When I read the blurb for ‘Life of Pi’ it seemed like it must be some kind of metaphor; that surviving a ship wreck a sixteen year old boy is marooned on a lifeboat with various wild animals. I don’t know what I thought but it all just seemed a bit crazy, how could a boy survive on a lifeboat with all these animals? Well, there’s only one way to find out!

It took me quite a while to really get into ‘Life of Pi’. I was interested but it wasn’t really gripping me; to begin with I had to force myself to read. It kept jumping back and forth telling different parts of the story before running chronologically. When I spent two and a half hours on a train I felt I had a really good amount of time to get engrossed in the story, and that seemed to work. After that it wasn’t long until I’d finished the book.

During the first part of ‘Life of Pi’ we learn with Pi how various animals behave. He grows up with them, so he does know a lot about them; where they’re from, what they eat etc, the pleasant side to the animals. But as he grows up he is taught some hard lessons about the savagery of animals, and it is these lessons that are prominent in his mind when he is stuck on the lifeboat. Since we have been with Pi as he learnt these lessons we are able to gauge just how terrified he must be and the images that must go through his mind. It is interesting that Pi mentions earlier how fascinated he was by the odd co-habitations that often occurred amongst animals. He recalls how in one enclosure rhinoceros’ and goats lived perfectly happily together; a bizarre combination that no one would ever have thought of. It is evident that this too is on Pi’s mind as he is trapped with four other animals. Can any of them cohabit on the lifeboat? I think deep down Pi knows the answer to this.

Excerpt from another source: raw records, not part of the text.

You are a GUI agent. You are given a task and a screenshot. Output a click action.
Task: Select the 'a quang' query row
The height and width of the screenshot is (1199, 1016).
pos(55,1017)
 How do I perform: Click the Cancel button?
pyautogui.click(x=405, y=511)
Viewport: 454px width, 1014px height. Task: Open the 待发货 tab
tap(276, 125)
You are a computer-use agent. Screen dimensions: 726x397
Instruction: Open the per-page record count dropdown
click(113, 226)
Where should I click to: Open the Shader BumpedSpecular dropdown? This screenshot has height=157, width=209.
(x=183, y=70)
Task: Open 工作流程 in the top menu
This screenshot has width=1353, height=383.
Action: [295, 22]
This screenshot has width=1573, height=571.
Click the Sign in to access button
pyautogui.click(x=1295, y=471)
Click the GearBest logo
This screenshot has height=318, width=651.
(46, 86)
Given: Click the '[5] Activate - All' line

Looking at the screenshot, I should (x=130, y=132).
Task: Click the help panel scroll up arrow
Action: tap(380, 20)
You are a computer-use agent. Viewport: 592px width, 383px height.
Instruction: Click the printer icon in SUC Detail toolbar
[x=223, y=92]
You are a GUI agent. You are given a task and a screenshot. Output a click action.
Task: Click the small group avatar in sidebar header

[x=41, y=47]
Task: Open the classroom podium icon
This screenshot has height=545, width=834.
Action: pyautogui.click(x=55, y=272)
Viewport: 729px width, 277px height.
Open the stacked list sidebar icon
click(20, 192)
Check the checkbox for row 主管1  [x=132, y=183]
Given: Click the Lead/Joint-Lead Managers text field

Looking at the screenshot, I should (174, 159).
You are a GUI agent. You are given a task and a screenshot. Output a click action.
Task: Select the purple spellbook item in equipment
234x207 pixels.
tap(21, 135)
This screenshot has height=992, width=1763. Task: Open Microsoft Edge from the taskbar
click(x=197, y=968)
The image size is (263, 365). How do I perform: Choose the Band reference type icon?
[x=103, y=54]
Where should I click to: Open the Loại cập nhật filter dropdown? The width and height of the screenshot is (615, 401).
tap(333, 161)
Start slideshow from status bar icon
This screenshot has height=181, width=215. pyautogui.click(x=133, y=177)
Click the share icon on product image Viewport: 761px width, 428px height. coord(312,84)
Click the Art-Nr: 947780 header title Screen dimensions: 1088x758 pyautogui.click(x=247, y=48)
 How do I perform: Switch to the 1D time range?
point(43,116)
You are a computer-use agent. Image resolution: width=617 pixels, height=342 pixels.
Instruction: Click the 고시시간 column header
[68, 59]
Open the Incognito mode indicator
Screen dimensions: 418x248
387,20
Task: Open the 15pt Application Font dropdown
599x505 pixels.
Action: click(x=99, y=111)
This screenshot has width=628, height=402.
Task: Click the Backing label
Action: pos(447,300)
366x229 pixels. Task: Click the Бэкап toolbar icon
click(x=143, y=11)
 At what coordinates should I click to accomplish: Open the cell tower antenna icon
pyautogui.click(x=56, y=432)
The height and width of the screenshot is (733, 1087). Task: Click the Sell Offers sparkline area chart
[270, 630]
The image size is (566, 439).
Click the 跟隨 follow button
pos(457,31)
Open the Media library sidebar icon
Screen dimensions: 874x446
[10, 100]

This also highlights another significant aspect that is dealt with, almost contradictorily, in ‘Life of Pi’, which is the importance of faith to Pi. Pi’s attitude towards religion is very unlike any conventional view and initially I thought it was very naive, but perhaps he has grasped something about religion that everyone else seems to miss. Having been born in India it would seem natural for him to be a Hindu, but his parents aren’t very religious so he really has to discover it for himself. After becoming a devout Hindu, he then discovers Christianity and Islam and is soon a convert to all three religions. One wonders how he finds time to do anything with all the religious commitments he must have. When it finally emerges that he had been following all three religions, he explains it by stating ‘I just want to love God.’

The reason I said that this was contradictory (other than because he’s following three religions) is that he obviously also has a very scientific mind. This favourite teacher at school was an outspoken atheist and he learns a lot from him. Pi learns about all the animals in the zoo, he knows facts about them, empirical data that he has tested (or observed) and he uses this when he is stuck on the lifeboat. But at the same time in his mind he still wants to believe that the typical predator-prey relationship is suspended and the animals will get along together and be accepting of him, like in the few anecdotes he’s heard of before.

I would recommend this book as something unique and unlike anything else you’ve already read. As you read you can see why Martel won the Booker Prize for ‘Life of Pi’; despite telling the story of a lifeboat in the middle of the Pacific Ocean, he still manages to keep it interesting even when Pi is bored. He writes as though it were a true story, even in the author’s note at the beginning. So obviously when Pi tells others about his ordeal he is forced to tell them two stories, one is the truth and the other is a less interesting but more likely version. This clever twist leaves the reader with a conundrum: while the book is fictional, the fact that Pi might have been making up his adventure still makes it feel like we are being robbed of something. It throws into question everything we’ve read but then you have to wonder if it even matters. Perhaps at the end of the day it is all in fact a metaphor.